Copy only those lines which run from the line containing "Task: Click inside the search box" to the end of the entries below, both inclusive, exactly as written and with no pictures.

Records shown =>

::::::::::

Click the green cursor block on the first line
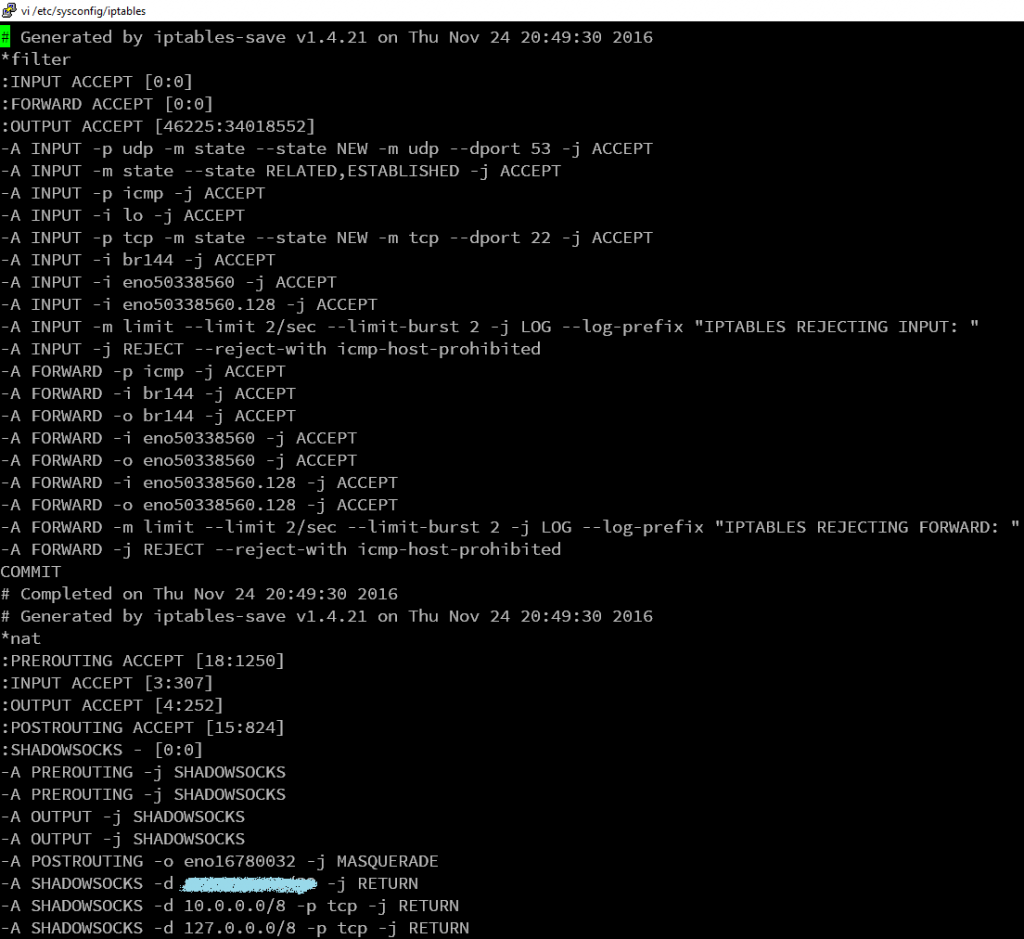The height and width of the screenshot is (939, 1024). pyautogui.click(x=5, y=38)
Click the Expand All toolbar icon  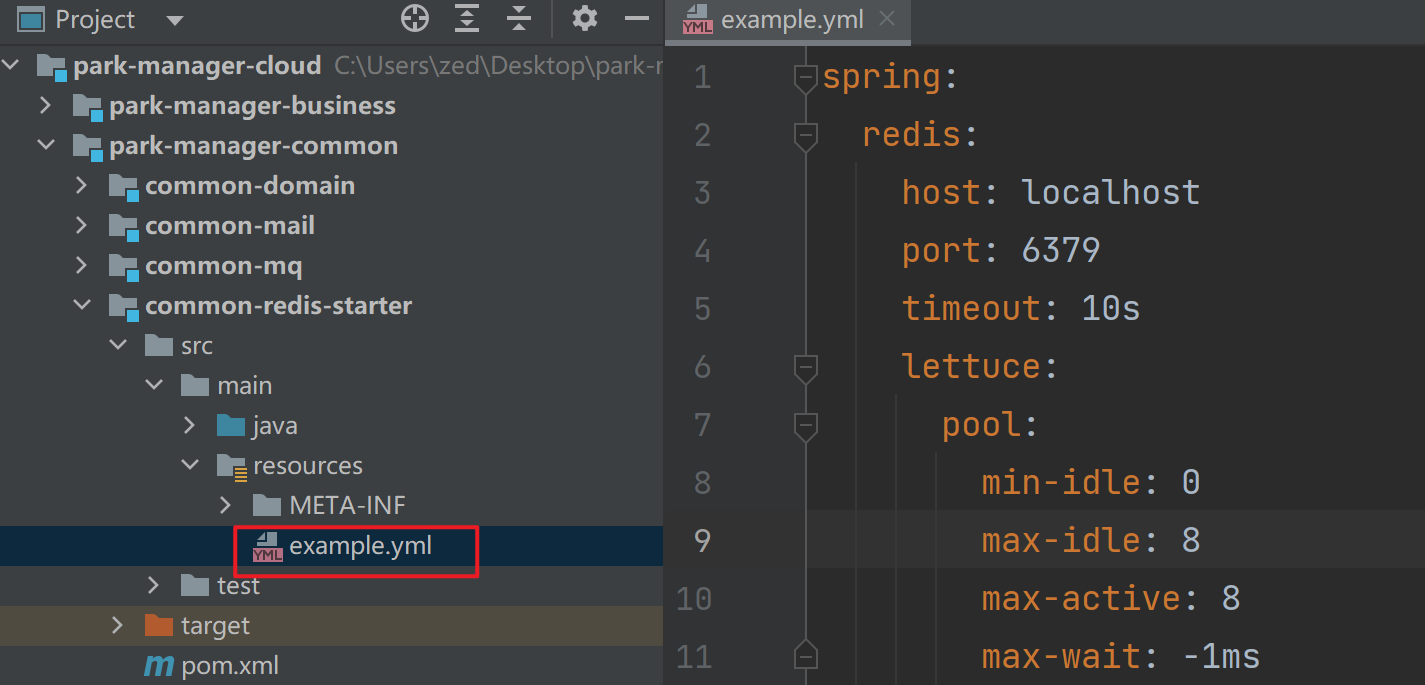click(467, 19)

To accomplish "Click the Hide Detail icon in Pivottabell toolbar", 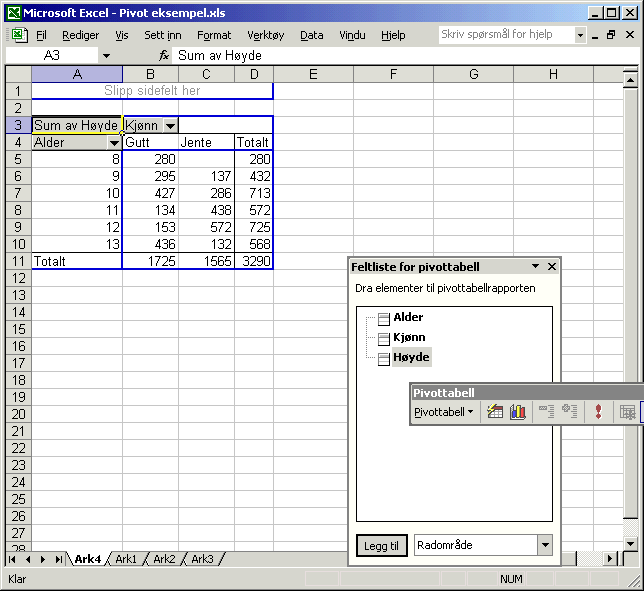I will [546, 412].
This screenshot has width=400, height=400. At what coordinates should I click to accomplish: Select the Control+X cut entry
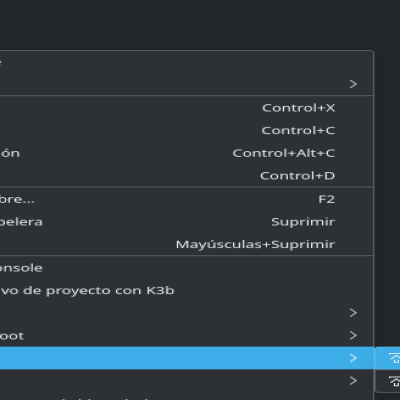186,108
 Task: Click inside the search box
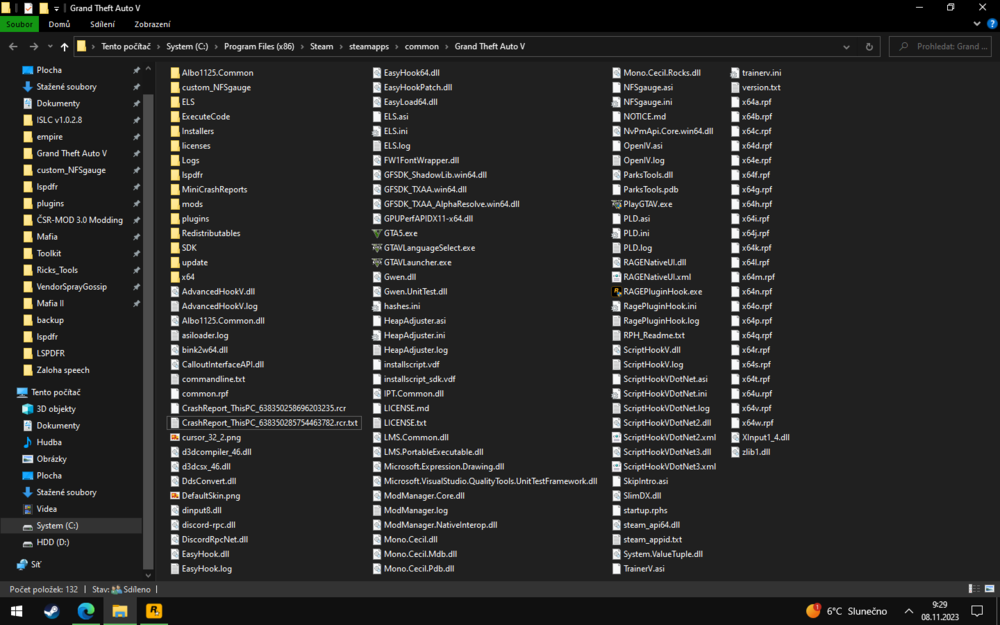[950, 46]
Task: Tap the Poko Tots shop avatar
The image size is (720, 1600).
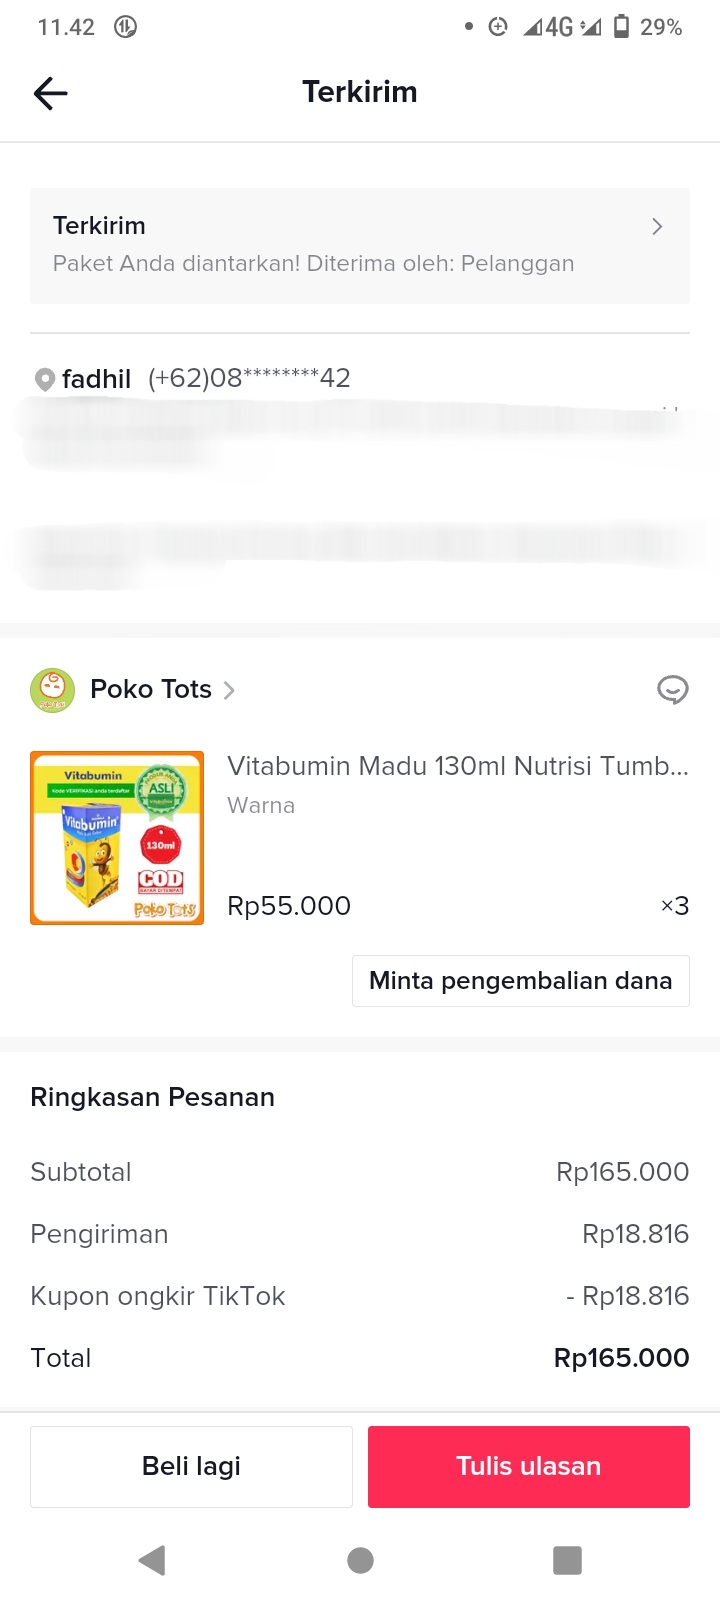Action: 52,690
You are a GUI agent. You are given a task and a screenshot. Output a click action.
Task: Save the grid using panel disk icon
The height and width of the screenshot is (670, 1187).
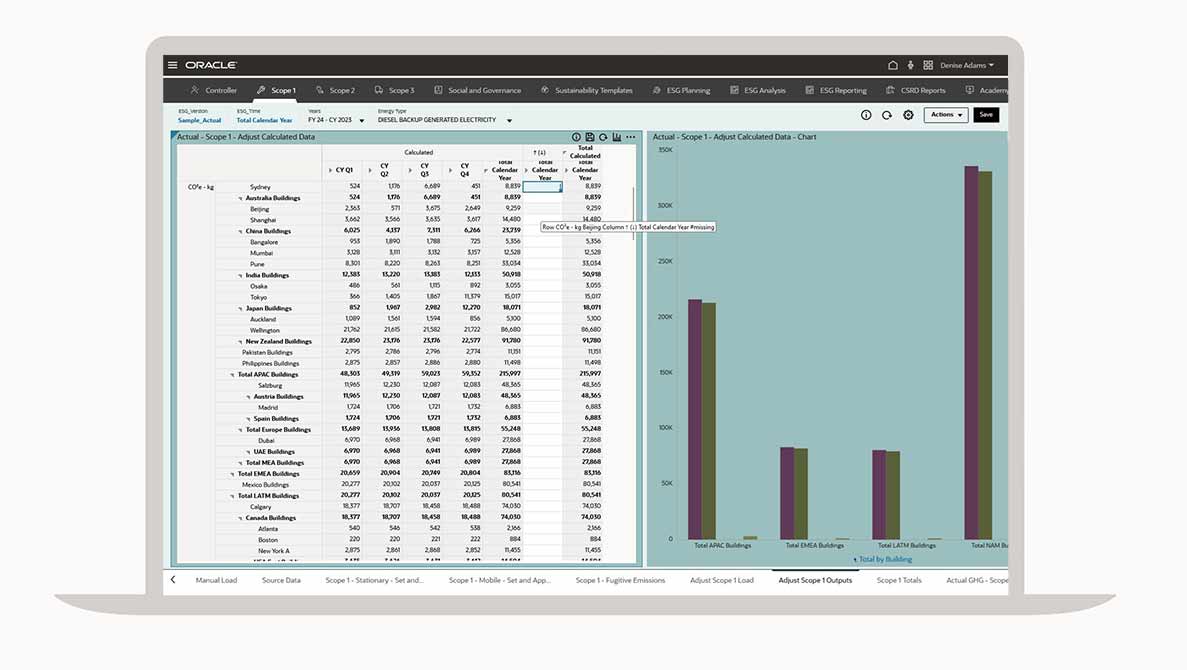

::::::::::

Task response =>
 Task: Click inside the search box
[950, 46]
Task: Tap the Poko Tots shop avatar
The image size is (720, 1600).
Action: 52,690
You are a GUI agent. You are given a task and a screenshot. Output a click action.
Task: Save the grid using panel disk icon
The height and width of the screenshot is (670, 1187).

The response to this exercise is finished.